▸ **Supplied text**:
* * * *
Skip to main content

Dynamic taint analysis of Python web applications using monkey patching.

Project description

TaintMonkey: Dynamic Taint Analysis of Python Web Applications Using Monkey Patching

TaintMonkey banner

Component Status
Tests CI - Run Unit Tests
Packages Wheel PyPI

TaintMonkey is a a dynamic taint analysis library for Python Flask web applications. It leverages monkey patching to instrument Flask applications without modifying source code. TaintMonkey includes a built-in fuzzer that helps developers test endpoints for specific vulnerabilities with randomized inputs. This repository also comes with JungleGym, a datatset of 100+ example Flask applications susceptible to web vulnerabilities from the Common Weakness Enumeration (CWE).

TaintMonkey components

Installation

To install the latest version of TaintMonkey, you can run the following command.
* * * *
▸ **Data lines**:

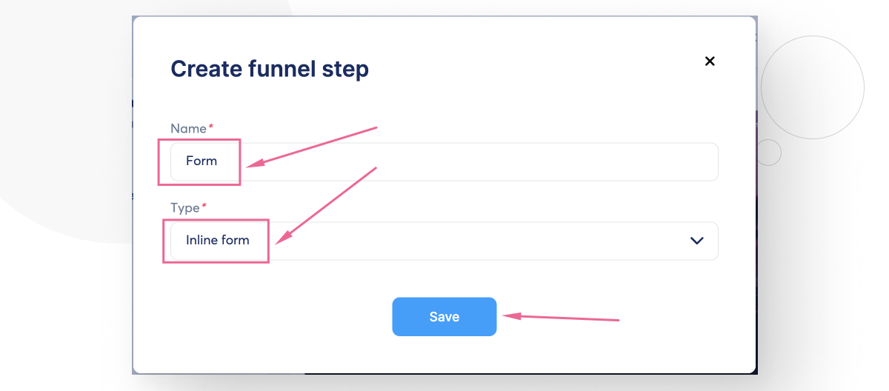The height and width of the screenshot is (391, 889).
Task: Click the pink arrow pointing to Save
Action: [563, 318]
* * * *
▸ **Exercise tasks**:
(a) Condense the paragraph in the TaintMonkey description that begins "TaintMonkey is a a dynamic taint analysis library" into a short bulleted list, keeping its main facts.
(b) In the TaintMonkey description, what is the source of the web vulnerabilities that the JungleGym example applications are susceptible to?
(c) Please resume the TaintMonkey description after its final sentence.
The listing plays no role in any of this.

▸ **Answer list**:
(a)
- TaintMonkey is a dynamic taint analysis library for Python Flask web applications.
- It uses monkey patching to instrument Flask applications without modifying their source code.
- It includes a built-in fuzzer that tests endpoints for specific vulnerabilities with randomized inputs.
- The repository includes JungleGym, a dataset of 100+ example Flask applications susceptible to web vulnerabilities from the Common Weakness Enumeration (CWE).

(b) The Common Weakness Enumeration (CWE).

(c)
pip install taintmonkey

Usage

In order to test a Flask endpoint for a particular vulnerability with TaintMonkey, you must first create a plugin.

TaintMonkey dataflow

Step 1: Monkey Patch the Source

Monkey patch your endpoint's source to return a tainted string.

Example for OS Command Injection:

@patch_function("dataset.cwe_78_os_command_injection.insecure_novalidation.app.open_file_command")
def new_open_file_command(file: TaintedStr):
    return TaintedStr(original_function(file))

Step 2: Create taintmonkey() Fixture

Write a taintmonkey() fixture that passes your app's verifier, sanitizer, and sink functions to the TaintMonkey class. TaintMonkey automatically monkey patches these functions to add taint analysis instrumentation. Next, initialize and set a fuzzer (dictionary, mutation, or grammar-based) for TaintMonkey to use.

Example:

VERIFIERS = []
SANITIZERS = []
SINKS = ["os.popen"]

@pytest.fixture()
def taintmonkey():
    from dataset.cwe_78_os_command_injection.insecure_novalidation.app import app

    tm = TaintMonkey(app, verifiers=VERIFIERS, sanitizers=SANITIZERS, sinks=SINKS)

    fuzzer = MutationBasedFuzzer(app, "plugins/cwe_78_os_command_injection/corpus.txt")
    tm.set_fuzzer(fuzzer)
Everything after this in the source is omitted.